The IT in Retail report from consultancy Martec, sponsored by JDA software, analysed the systems strategies of 150 top UK retailers, representing sales of £203bn and 70% of the UK market.
While e-commerce has grown 16%, overall sales rose by just 1.5%, suggesting a cannibalisation of high street sales, it said.
Brian Hume, managing director of Martec, estimated that this equates to the closure of 40 stores per week, with that figure expected to rise significantly as more people shop online.
Department stores expect up to 40% of their sales to eventually come from online shoppers, with other retailers expecting it to consist of around 20% of sales.
The research found retailers were prioritising investment in e-commerce platforms above in-store IT for the second year running.
“Where stores are spending money upgrading store systems software, a lot of that is about supporting multi-channel retail, such as click and collect. There is upgrade expenditure on application software, but what they are not buying is lots of hardware. Where they are buying new hardware, it is to support e-commerce growth," said Hume.
He said certain stores, such as fashion outlets, would increasingly replace point-of-sale (POS) systems with mobile tills in the form of tablets because they have lower investment costs.

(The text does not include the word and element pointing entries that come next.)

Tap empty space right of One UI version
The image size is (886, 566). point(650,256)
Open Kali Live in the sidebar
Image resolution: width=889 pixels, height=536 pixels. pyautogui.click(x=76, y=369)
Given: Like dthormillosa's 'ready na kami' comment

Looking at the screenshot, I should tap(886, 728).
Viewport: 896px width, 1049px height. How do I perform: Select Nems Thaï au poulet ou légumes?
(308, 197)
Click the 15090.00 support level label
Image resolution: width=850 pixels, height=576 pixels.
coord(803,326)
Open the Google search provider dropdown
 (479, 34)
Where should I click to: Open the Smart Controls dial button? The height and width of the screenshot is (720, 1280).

The average IT spend came to 0.9% of the overall budget – a 0.1% drop from last year. However, the survey found that e-commerce spend was increasingly coming out of other areas of budget for the business.
The research also found cloud-based computing is becoming mainstream, with 35% of retailers using one or more application in the cloud, and a further 28% planning to do so. The most important retail application run in the cloud is e-commerce, it said.
Around 23% of store-based survey respondents offer free customer Wi-Fi in at least some of their stores and another 12% are planning to do so, it found.
Hume said stores deploying Wi-Fi first could get ahead of the game by targeting customers with offers and promotions once they were on the store’s network. But he said the fear for many retailers is that customers would use networks to make price comparisons and shop elsewhere.
Hume cited the example of Currys and Comet as highlighting the stakes for retailers: “Both have similar business models in the same market – but Comet went under, while there is no suggestion that will happen to Currys. That’s because Currys got into e-commerce development a whole lot faster and more thoroughly.
"For example, Currys figured out a payment system which gave the in-store team a group commission for sales, which also included sales made online but within that catchment area. That meant staff were happy to help customers make purchases online, as they were still receiving commission.”